Appeal from Superior Court, Pierce County; Ernest M. Card, Judge.

Action by Tena Hart against Norton Clapp and wife. Judgment for defendants, and plaintiff appeals.

Reversed.

Robert B. Abel and George F. Abel, both of Tacoma, for appellant.

Reuben C. Carlson and Chas. D. Hunter, Jr., both of Tacoma, for respondents.

BLAKE Justice.

This case arises out of a collision between two automobiles at a street intersection in Tacoma. The plaintiff was a passenger in a car which collided with the car of the defendants. The defendant Mary Clapp was driving at the time.

The cause was tried to a jury. The court submitted the case to the jury upon the issues of negligence and contributory negligence. From judgment entered on a verdict in favor of defendants, plaintiff appeals.

The court gave the following instruction:

'You are instructed that the burden of proof is on the plaintiff to establish by a fair preponderance of the evidence, every fact necessary for her recovery in this action. Before she can recover, she must satisfy you, by a fair preponderance of the evidence, of two things:

'1. That the defendant, Mary Clapp, was negligent and that such negligence on her part was the proximate cause of the injuries which the plaintiff, Tena Hart, received;
'2. That she herself was not guilty of negligence which contributed in any degree to the injuries.
'Unless the plaintiff has established these two propositions by a fair preponderance of the evidence, she cannot recover.'

This court has held, in a long line of decisions, that contributory negligence must be set up as an affirmative defense, and that the burden is on the defendant of proving it by a preponderance of the evidence. Spurrier v. Front St. Cable R. Co., 3 Wash. 659, 29 P. 346; Gallagher v. Buckley, 31 Wash. 380, 72 P. 79; Norman v.

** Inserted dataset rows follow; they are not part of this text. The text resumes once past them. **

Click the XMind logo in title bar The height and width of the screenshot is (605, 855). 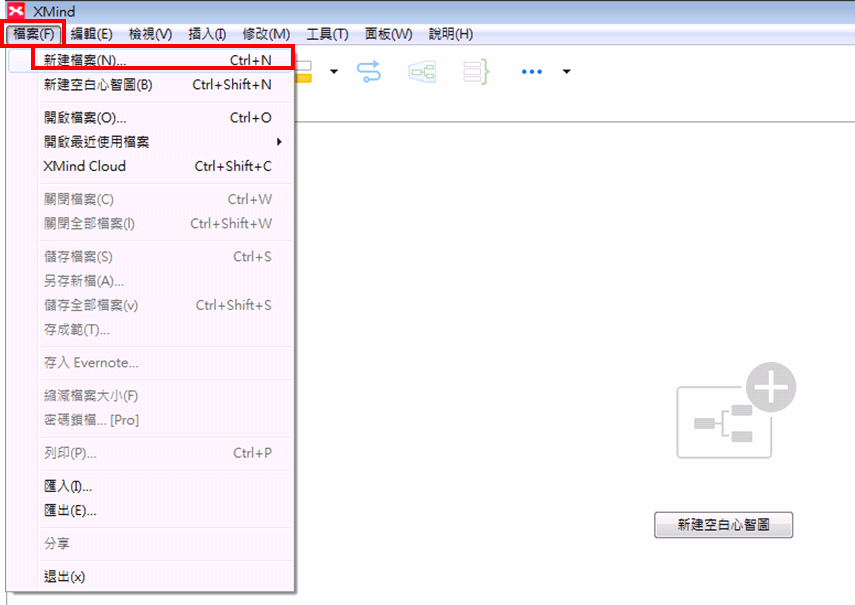coord(16,11)
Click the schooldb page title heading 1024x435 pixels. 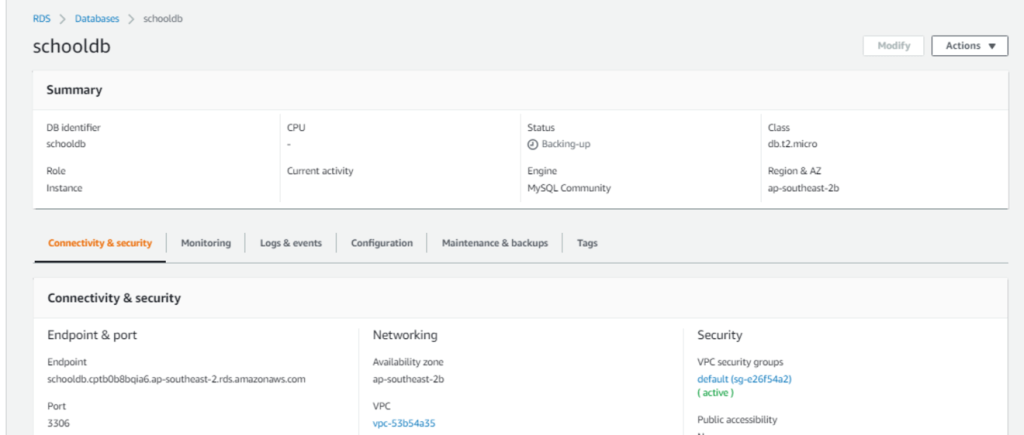[x=73, y=46]
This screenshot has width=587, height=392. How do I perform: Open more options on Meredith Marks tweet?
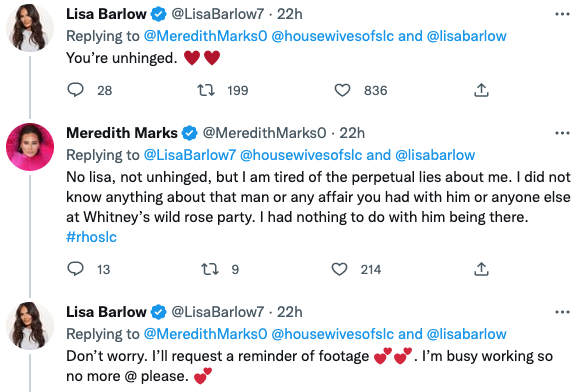coord(562,133)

Bellingham, 46 Wash. 205, 89 P. 559; Romano v. Short Line Stage Co., 142 Wash. 419, 253 P. 657; Jurisch v. Puget Transportation Co., 144 Wash. 409, 258 P. 39; Byrne v. Stanford, 159 Wash. 271, 292 P. 1014; Geer v. Gellerman, 165 Wash. 10, 4 P.2d 641; Bredemeyer v. Johnson, 179 Wash. 225, 36 P.2d 1062.

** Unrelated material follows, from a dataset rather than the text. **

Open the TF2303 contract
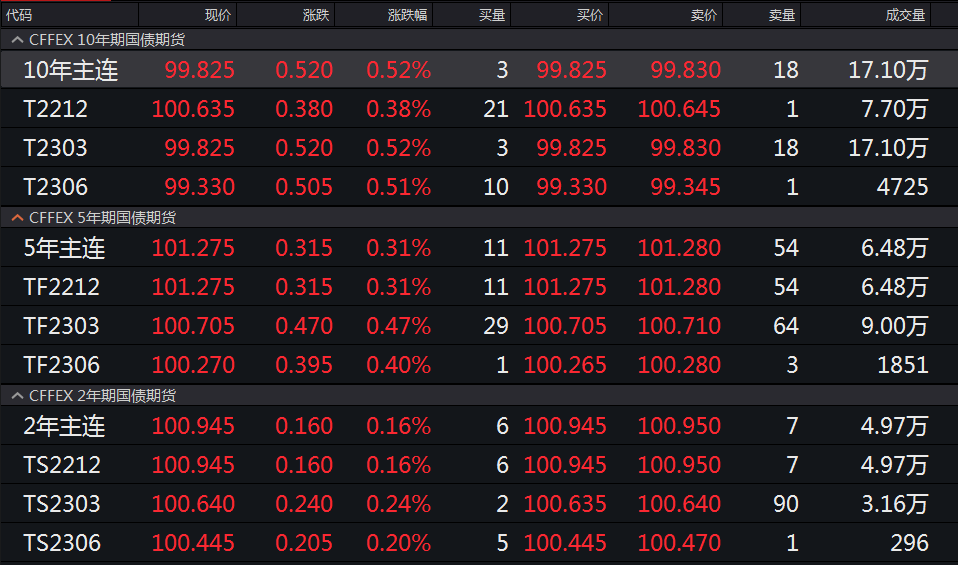Viewport: 958px width, 565px height. (62, 326)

The respondents contend, however, that the error in giving the above instruction was cured by other instructions. In presenting the issues to the jury, the court said:

'The defendants in their answer further set forth as an affirmative defense that the accident and injuries which befell the plaintiff as the result of this accident were caused solely by her own carelessness, negligence and want of due care and caution. * * *

'The burden rests on the defendant to prove the facts alleged in his affirmative defenses by the same fair preponderance of the evidence. * * *

'The burden of proof is on a party, either plaintiff or defendant, who holds the affirmative of any proposition necessary to be established. * * *

'To constitute the affirmative answer a defense, the burden is upon the defendants to establish by a fair preponderance of the evidence the material affirmative allegations of their answer.'

Respondents say that the instructions must be read as a whole. So reading them, they are in direct conflict with respect to the burden of proving contributory negligence. They are irreconcilable, and set up for the guidance of the jury contradictory rules pertinent to a material and vital issue in the case. Firemen's Fund Insurance Co....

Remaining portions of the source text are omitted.